She saw the street light change color to yellow, so she eased off the accelerator. Friction fulfilled its role and slowed her car down to a stop before the solid, thick white line. Her eyes automatically gravitated to the left and sought out the pedestrian crossing timer light. It was a bright white silhouette of a walking person. Her eyes lingered briefly on the steady white light and began to wander once she noticed it was not changing to a red, flashing hand.
A small movement in the periphery of her vision caught her eye. Crossing squarely between the bounding lines of the crosswalk was a woman. The outermost visible layer of clothing comprised a zip hoodie, yoga pants, gloves, and a fitted cap. The pedestrian had most certainly prepared herself for the 55 degree morning. Such a getup would normally not have attracted her eyes. She had spied an unusual movement not normally associated with pedestrians crossing the street.
Then, it happened again. And repeated over and over. The woman had her arms locked at the elbows and stuck out straight from her torso.
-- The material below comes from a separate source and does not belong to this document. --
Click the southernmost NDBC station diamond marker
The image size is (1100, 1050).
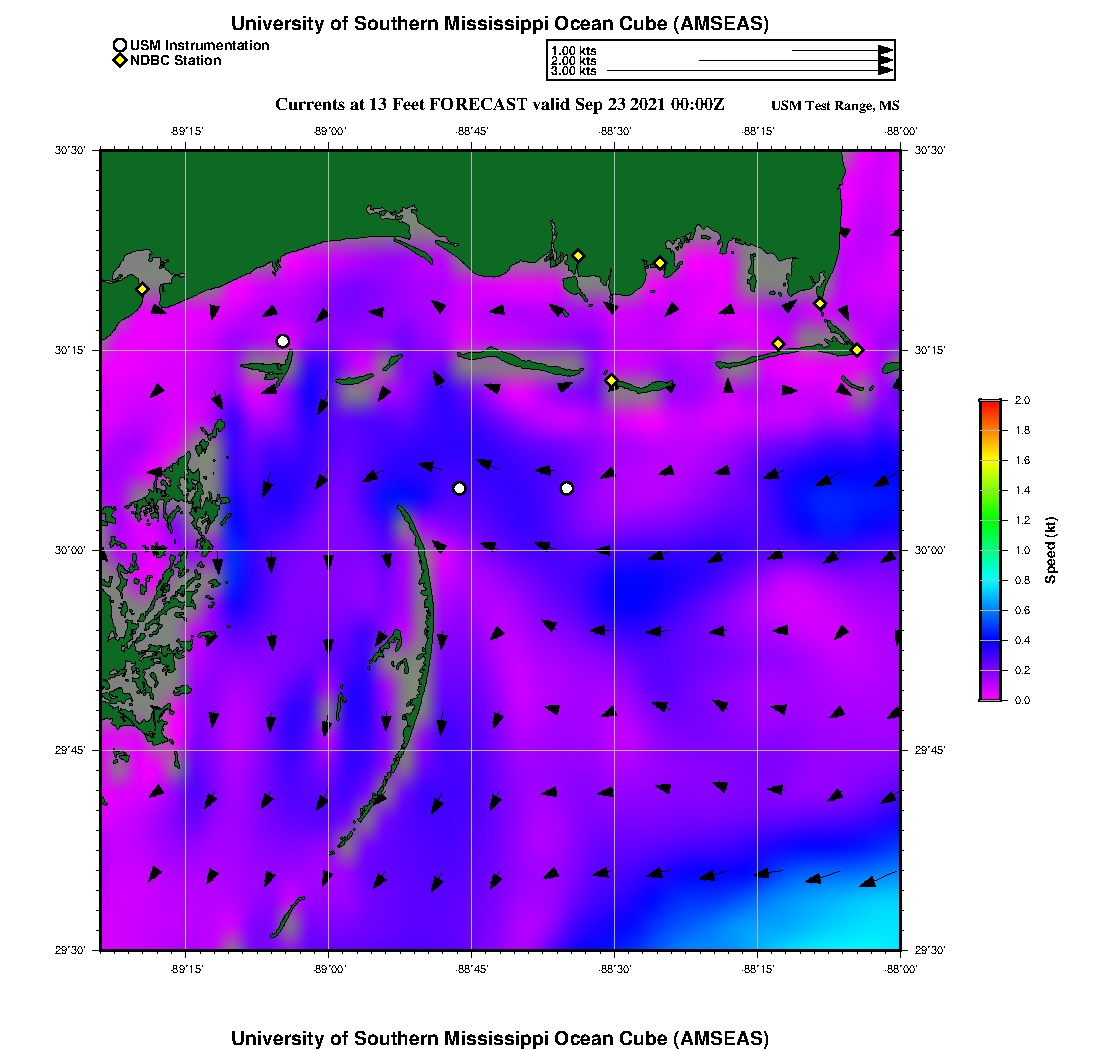pos(611,380)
While one hand was violently swung up to reach the level of the brim of her cap, the other was swung equally violently down to the hips but did not break the plane of the woman’s body. Then the motions repeated in an alternating fashion. The leg motions were incongruously normal for someone walking across the street.
She watched the toy soldier finish walking across the street and marveled that such a woman had not also strapped on one pound wrist weights under the belief that the extra resistance could be qualified as great for exercise. She mentally slapped herself upside the head for that unfairly generalizing thought and accelerated one second late to pass under the green traffic signal.
One of, presumably several, mantras in creative writing is: “Show, not tell.” Given my penchant for prolix soliloquy, this “showing” feels alien. Perhaps ironically, it also feels melodramatic. I am either an editor’s nightmare or among those dismissed early.
How about if I make it a point, through exercises, to animate “voicing” to reach the level of activity inherent in “showing.” Here, I am abusing the word “voicing” to serve as a label for exposing the inner voice within a character’s head.
(Aside: I am going to see how well not heavily-editing any of my entries on Parity Byte will go.)